The Rajabai tower was designed by Sir George Gilbert Scott, an English architect. It was modelled on the Big Ben, London. The foundation stone was laid on March 1, 1869 and construction was completed in November 1878. 

The total cost of construction came to Rs. 2 lakhs (Rs. 200,000), a princely sum in those days. This entire cost was defrayed by Premchand Roychand, a prosperous broker who founded the Bombay Stock Exchange on the condition that the tower be named after his mother Rajabai. Premchand Roychand's mother was blind and as a staunch follower of Jainism. She was supposed to consume her dinner before evening everyday. The evening bell of the tower helped her to know the time without anyone's help.

The tower was built in a fusion of Venetian and Gothic styles. It is built out of the locally available buff coloured Kurla stone. The tower has one of the best stained glass windows in Asia. During the British raj, it played the tunes of "Rule Britannia", "God Save the King", "Home!
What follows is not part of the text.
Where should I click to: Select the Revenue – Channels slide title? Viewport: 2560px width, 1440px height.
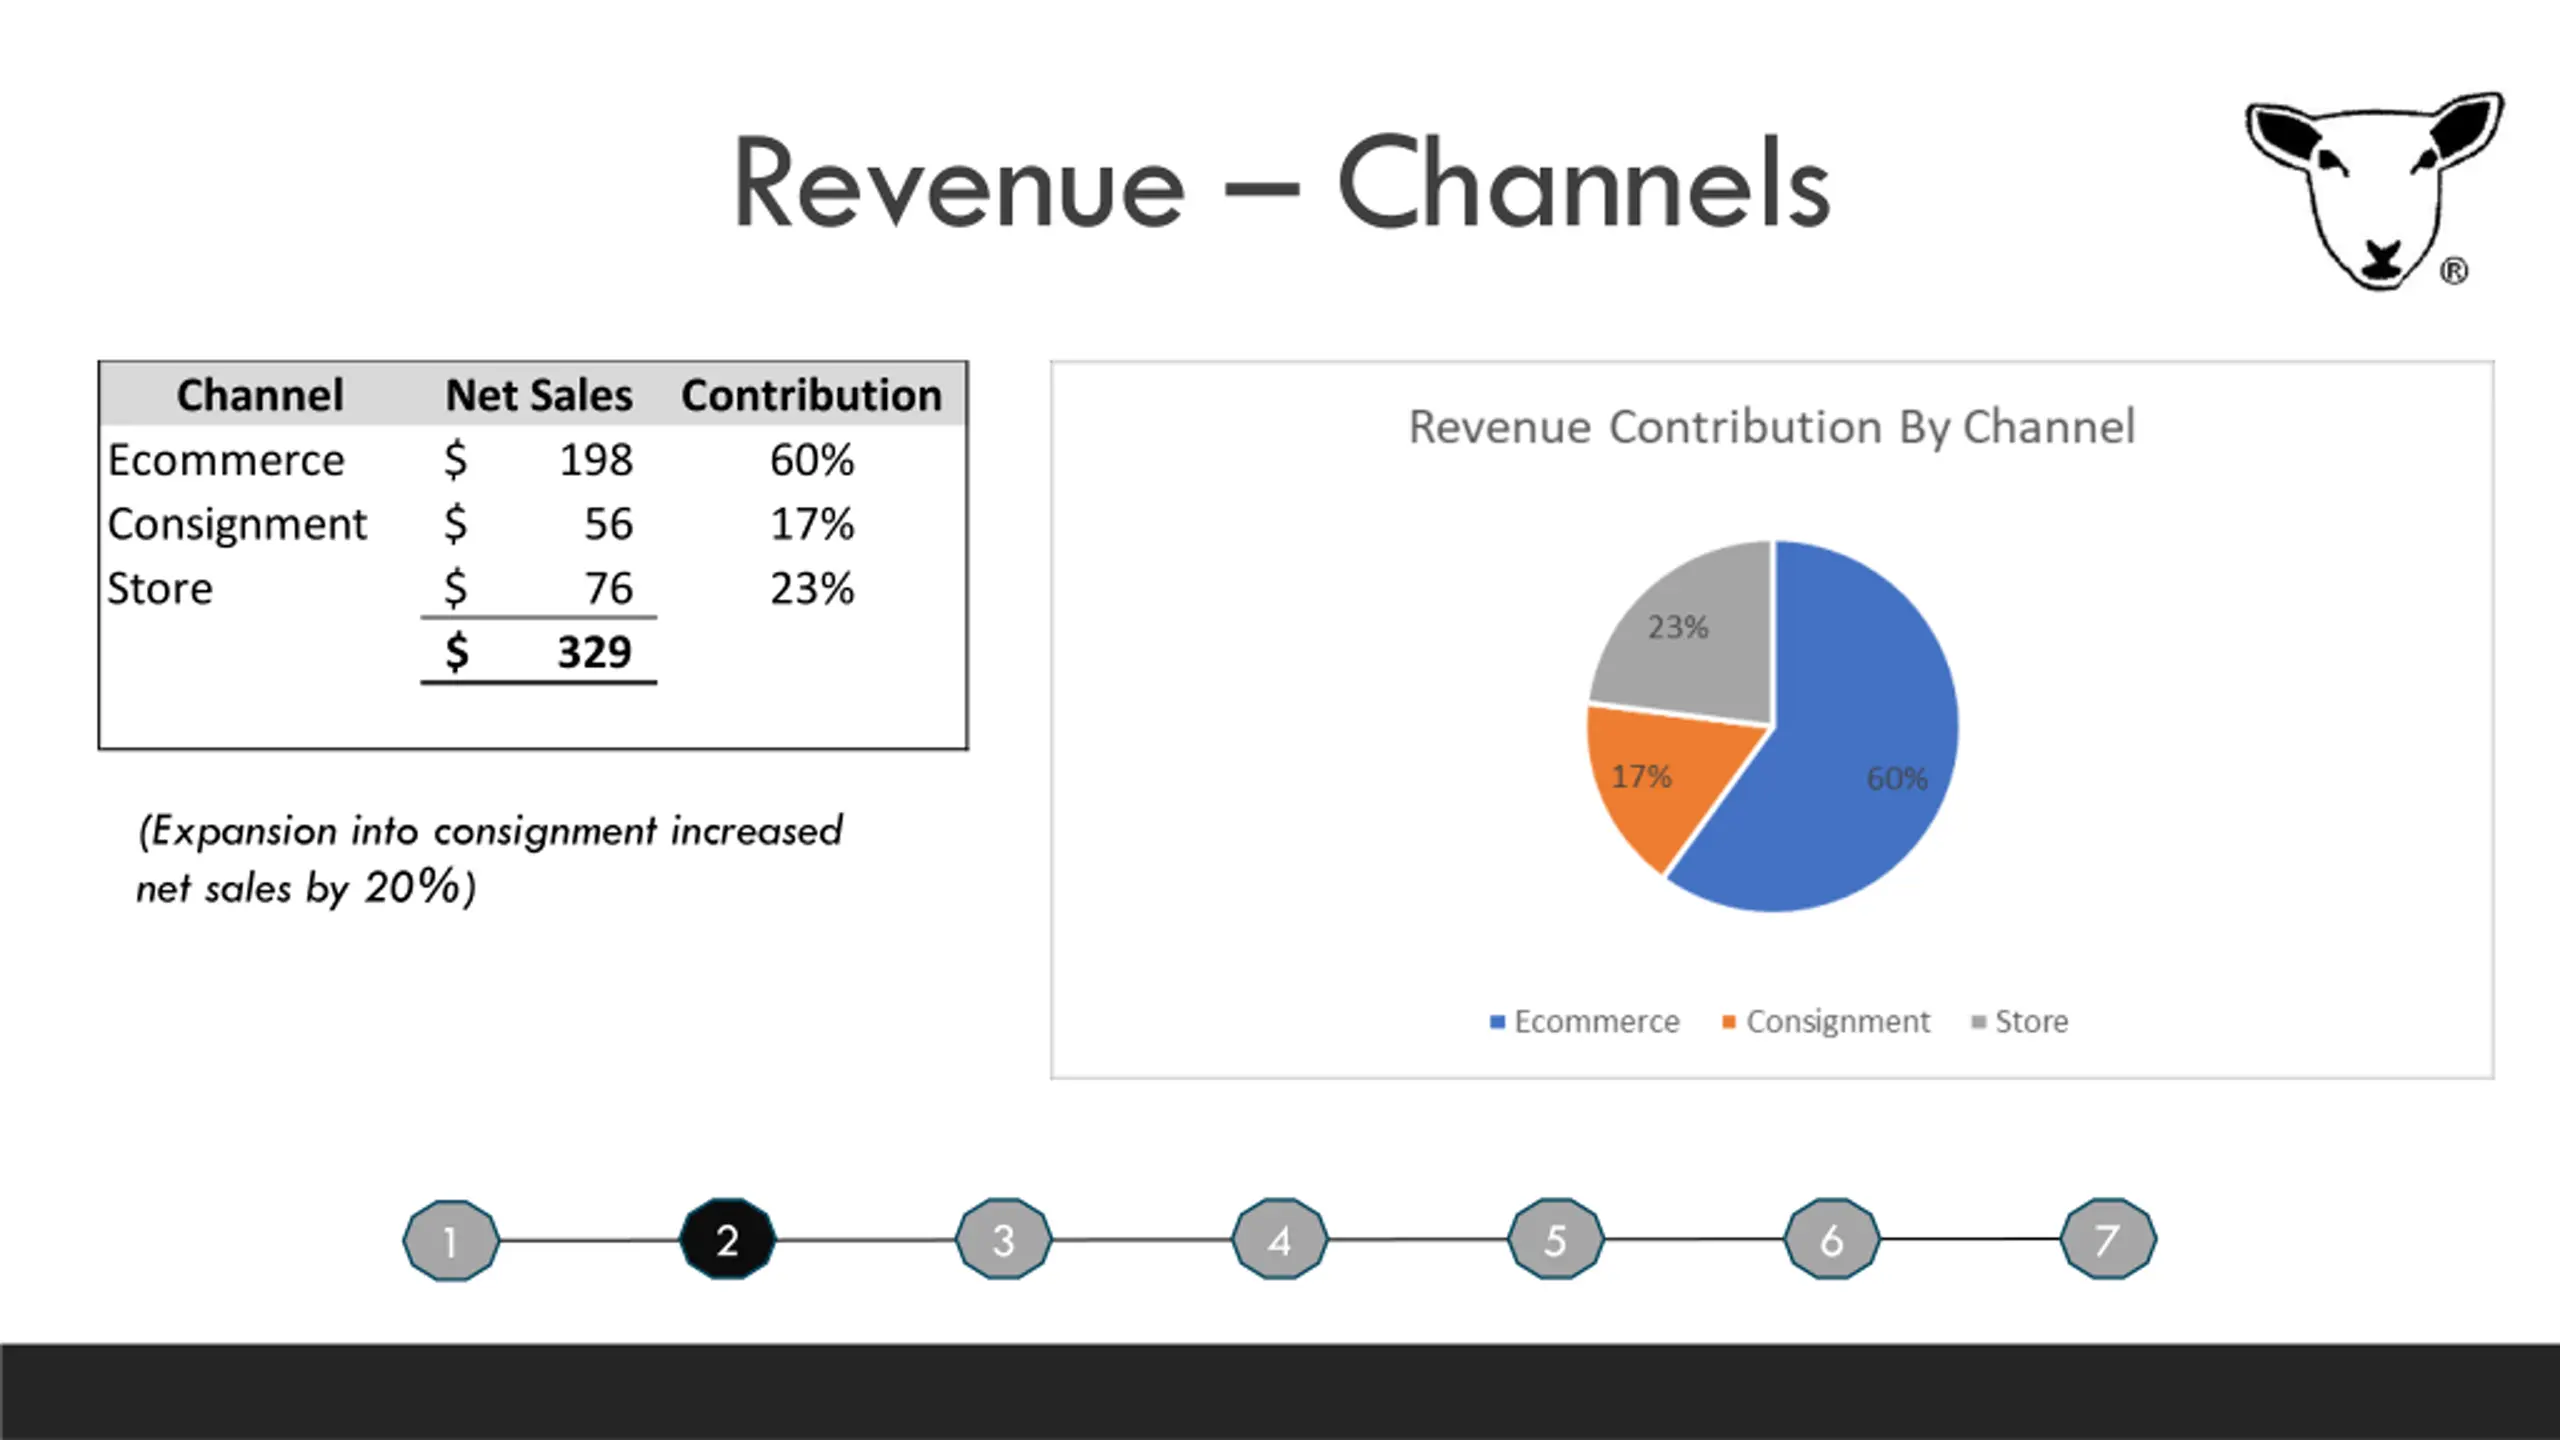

Sweet Home!" and "A Handel Symphony", out of a total of sixteen tunes, which changed four times a day. It currently chimes only one tune every 15 minutes.

The tower was closed to the public after it became a frequent spot for those attempting to commit suicide.

Sunday, March 01, 2009

Bombay Meri Jaan - Flora Fountain

A symbol of peace 
(Panasonic Lumix FZ50 1/640s at f/3.2 ISO 100)

Flora Fountain is a stone fountain situated in the Fort business district in the heart of South Mumbai, Mumbai, India. It was built in 1864. The fountain depicts the Roman goddess Flora. It stood at the approximate centre of town at the point where the original Churchgate of Bombay Fort stood.The square in which the fountain stands was officially named in 1960 as Hutatma Chowk (Martyr's Square).